▶ **Extracted information**
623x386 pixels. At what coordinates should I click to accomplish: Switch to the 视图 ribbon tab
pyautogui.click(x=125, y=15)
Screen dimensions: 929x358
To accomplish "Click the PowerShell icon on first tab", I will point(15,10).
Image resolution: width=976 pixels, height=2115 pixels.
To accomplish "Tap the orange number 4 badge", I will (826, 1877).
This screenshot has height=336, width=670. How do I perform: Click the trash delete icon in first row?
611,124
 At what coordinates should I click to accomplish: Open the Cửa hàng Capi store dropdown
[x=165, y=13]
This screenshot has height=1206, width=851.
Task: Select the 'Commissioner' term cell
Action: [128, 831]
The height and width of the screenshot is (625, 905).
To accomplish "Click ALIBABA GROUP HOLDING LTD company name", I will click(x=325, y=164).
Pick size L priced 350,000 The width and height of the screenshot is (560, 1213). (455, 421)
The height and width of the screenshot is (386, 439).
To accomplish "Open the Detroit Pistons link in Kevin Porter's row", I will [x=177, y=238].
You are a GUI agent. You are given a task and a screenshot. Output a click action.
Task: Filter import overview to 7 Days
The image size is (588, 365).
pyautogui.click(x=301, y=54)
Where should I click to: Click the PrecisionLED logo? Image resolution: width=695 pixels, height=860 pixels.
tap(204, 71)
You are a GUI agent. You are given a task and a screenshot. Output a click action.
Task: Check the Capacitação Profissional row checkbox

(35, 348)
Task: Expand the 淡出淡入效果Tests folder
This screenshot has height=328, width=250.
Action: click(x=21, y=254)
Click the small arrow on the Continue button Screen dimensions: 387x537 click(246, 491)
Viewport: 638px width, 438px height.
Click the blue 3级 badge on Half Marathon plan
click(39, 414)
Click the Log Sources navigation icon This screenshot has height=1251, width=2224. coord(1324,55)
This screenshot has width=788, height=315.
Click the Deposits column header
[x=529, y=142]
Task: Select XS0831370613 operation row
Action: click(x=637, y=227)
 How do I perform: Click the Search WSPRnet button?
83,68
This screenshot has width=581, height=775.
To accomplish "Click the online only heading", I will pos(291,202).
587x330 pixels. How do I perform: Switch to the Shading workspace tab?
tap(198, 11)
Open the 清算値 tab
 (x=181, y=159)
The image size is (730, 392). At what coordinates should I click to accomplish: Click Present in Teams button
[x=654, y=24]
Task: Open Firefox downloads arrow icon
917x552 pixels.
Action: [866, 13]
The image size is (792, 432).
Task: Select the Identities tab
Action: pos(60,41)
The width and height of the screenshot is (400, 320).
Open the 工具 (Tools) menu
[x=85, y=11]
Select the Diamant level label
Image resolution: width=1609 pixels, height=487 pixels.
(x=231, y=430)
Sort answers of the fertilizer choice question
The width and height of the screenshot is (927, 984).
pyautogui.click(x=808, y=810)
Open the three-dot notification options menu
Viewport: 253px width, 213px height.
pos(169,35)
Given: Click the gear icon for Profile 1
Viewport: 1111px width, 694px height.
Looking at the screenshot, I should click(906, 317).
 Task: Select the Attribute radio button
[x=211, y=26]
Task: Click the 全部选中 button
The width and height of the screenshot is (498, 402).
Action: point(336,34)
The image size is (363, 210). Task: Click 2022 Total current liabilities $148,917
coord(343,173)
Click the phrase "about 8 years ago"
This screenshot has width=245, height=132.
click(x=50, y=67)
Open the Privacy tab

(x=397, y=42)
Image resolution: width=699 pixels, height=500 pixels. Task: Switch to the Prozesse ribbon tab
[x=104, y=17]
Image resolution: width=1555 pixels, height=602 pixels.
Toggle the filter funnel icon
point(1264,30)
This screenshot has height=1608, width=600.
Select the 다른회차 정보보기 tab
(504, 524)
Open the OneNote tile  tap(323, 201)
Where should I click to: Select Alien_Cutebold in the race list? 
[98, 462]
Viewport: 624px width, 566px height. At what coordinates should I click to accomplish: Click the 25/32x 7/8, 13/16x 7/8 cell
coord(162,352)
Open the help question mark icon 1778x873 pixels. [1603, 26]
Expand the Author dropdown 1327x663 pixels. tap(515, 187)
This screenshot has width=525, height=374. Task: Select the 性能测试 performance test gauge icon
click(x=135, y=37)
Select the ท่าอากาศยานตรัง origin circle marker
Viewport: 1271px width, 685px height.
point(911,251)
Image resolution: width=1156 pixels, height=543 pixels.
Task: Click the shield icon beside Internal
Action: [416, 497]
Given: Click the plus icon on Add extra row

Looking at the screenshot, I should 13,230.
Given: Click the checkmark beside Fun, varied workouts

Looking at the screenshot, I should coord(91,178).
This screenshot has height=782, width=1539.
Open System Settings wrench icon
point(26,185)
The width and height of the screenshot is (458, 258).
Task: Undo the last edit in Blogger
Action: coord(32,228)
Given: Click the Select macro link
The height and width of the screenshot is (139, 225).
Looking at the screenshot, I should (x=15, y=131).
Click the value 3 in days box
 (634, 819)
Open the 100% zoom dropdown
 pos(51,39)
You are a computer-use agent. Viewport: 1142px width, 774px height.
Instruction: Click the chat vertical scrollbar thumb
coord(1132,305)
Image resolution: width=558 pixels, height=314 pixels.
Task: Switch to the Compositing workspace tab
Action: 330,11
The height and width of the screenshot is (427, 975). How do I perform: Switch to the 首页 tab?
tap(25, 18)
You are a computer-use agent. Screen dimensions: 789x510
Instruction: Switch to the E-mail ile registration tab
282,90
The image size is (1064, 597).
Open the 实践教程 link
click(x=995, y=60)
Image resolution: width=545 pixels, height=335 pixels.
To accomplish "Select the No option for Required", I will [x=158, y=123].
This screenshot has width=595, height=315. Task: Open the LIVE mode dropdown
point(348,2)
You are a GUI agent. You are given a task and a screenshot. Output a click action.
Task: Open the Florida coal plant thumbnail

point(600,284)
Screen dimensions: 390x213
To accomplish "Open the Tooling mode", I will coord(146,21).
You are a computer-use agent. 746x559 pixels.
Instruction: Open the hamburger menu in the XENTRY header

▶ **What to produce**
Your task is to copy every line in the entries that holds the string "question".

▶ **Response**
Sort answers of the fertilizer choice question
Open the help question mark icon 1778x873 pixels. [1603, 26]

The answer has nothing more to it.